Background
PutnamBench is a multilingual benchmark that translates the famously difficult William Lowell Putnam Mathematical Competition into formal theorem-proving tasks: its current release contains 657 Lean problems, 640 Isabelle/HOL problems, and 412 Coq problems. The original Putnam contest—two three-hour sessions of six proof-style questions worth 120 points—has a typical median score of just 0 or 1 among the ~4 000 elite undergraduates who sit it each year, underscoring the conceptual creativity required. By encoding every problem in three major proof assistants, PutnamBench measures an AI’s ability not merely to produce correct final answers but to generate machine-checkable proofs across multiple formal languages and undergraduate fields such as algebra, combinatorics, analysis and number theory.
State of Play:
As of July 2025, the PutnamBench leaderboard highlights just how far current automated theorem-provers still have to go: in the Lean 4 track (657 problems), DeepSeek-Prover-V2 tops the board with 47 proofs, yielding 7.2 % coverage; on the Isabelle/HOL track (640 problems), a GPT-4o-based wrapper dubbed DSP has verified only 4 theorems, or 0.6 % of the set; and on the Coq track (412 problems), the GPT-4o effort has managed a single proof at 0.2 % accuracy.

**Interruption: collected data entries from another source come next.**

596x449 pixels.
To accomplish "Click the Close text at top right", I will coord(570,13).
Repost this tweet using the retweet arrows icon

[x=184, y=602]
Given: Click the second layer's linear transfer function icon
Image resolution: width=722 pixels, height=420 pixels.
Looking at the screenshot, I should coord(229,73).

Why this milestone matters
Undergraduate-level proof mastery. The Putnam exam is so difficult that the median human score is typically 0 or 1 out of 120 despite attracting top mathematics majors.

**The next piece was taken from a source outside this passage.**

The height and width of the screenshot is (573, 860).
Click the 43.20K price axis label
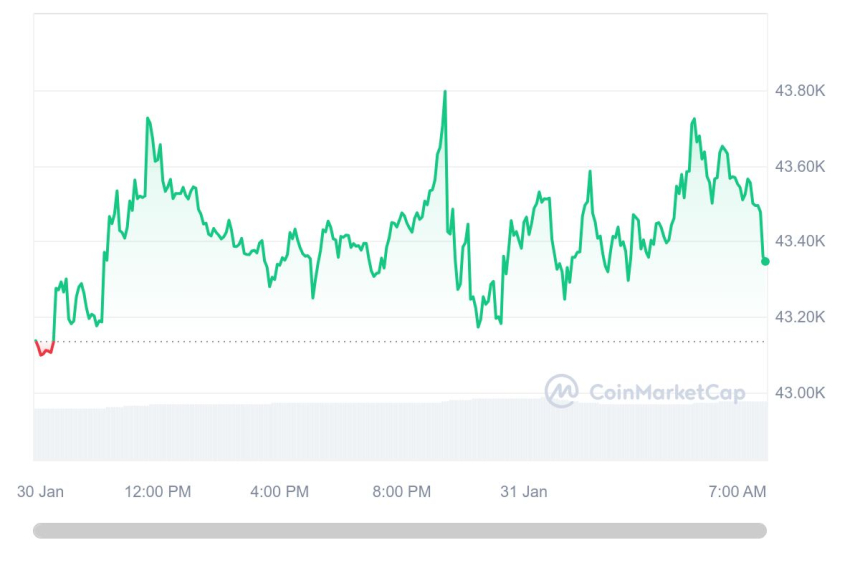[800, 317]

Cross-formalism generalisation. Success in three very different proof assistants (Lean, Isabelle, Coq) would show language-agnostic reasoning progress.

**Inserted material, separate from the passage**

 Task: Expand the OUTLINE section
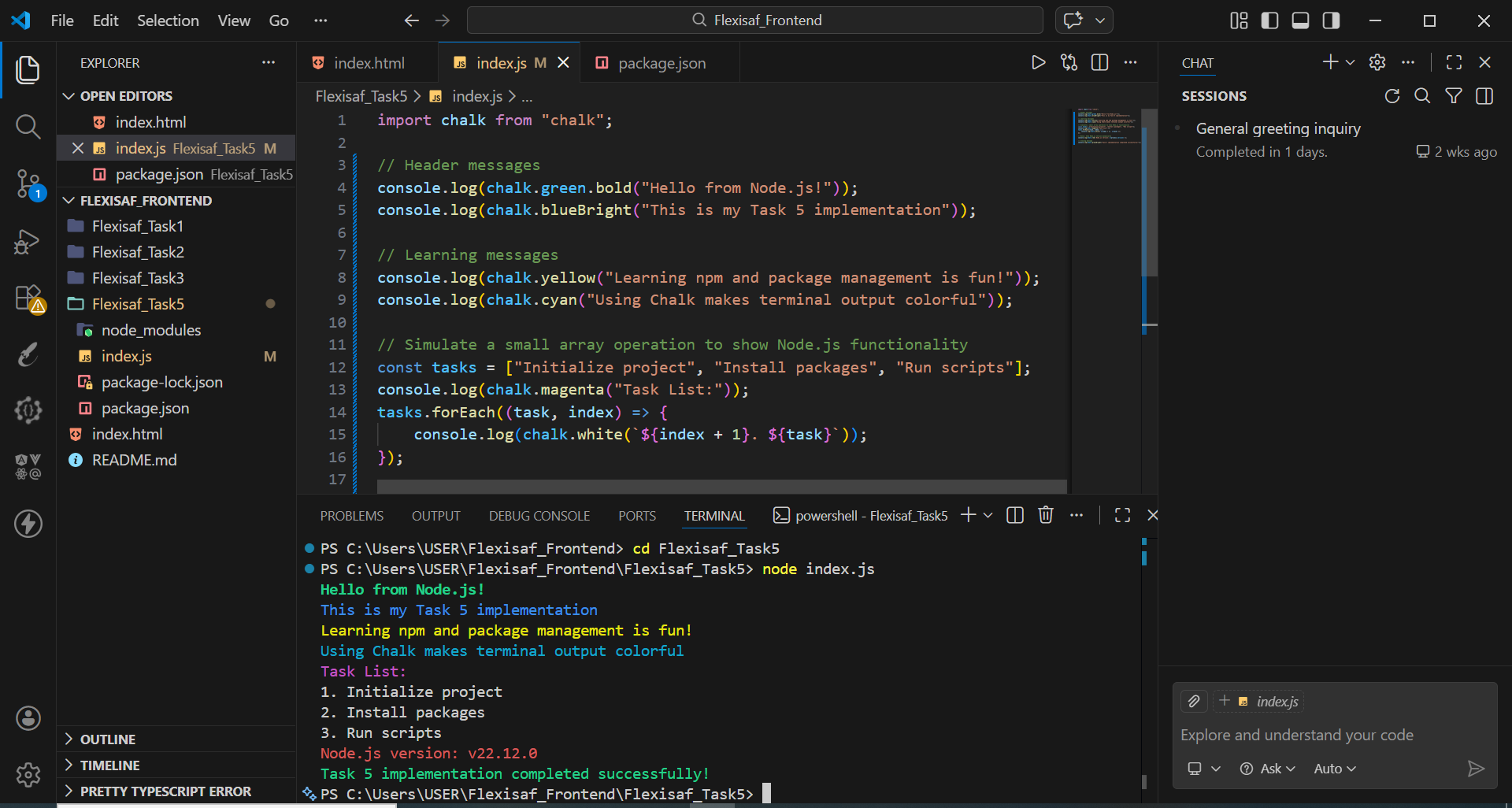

Giant performance leap. Current state-of-the-art—DeepSeek-Prover-V2’s 47/657 Lean proofs and DSP’s 4 Isabelle proofs—is still < 8 % on the easiest track and < 1 % on the others.
Research head-room. Bridging the gap to 95 % requires roughly a 13× increase in Lean solves and 150× in Isabelle/Coq, far beyond pass-at-k sampling tricks.
Resolution Criteria
This market resolves to the first year in which ALL conditions below are met; otherwise it stays unresolved:
Leaderboard evidence – The official PutnamBench leaderboard shows a single AI model with the following scores in these following three tracks:
Lean ≥ 624/657, Isabelle ≥ 608/640, Coq ≥ 392/412.
Public verification – The run is corroborated by either
(a) a peer-reviewed paper (arXiv / NeurIPS / ICLR etc.) describing the method, or
(b) a public repository accepted by the PutnamBench maintainers.
No human help after launch – Human engineers may design the system, but all proofs must be generated autonomously during evaluation; unlimited compute, external tools, or retrieval are allowed if invoked by the agent itself.
Expiry – If no qualifying run is verified by Jan 1, 2041 the market resolves “Not Applicable.”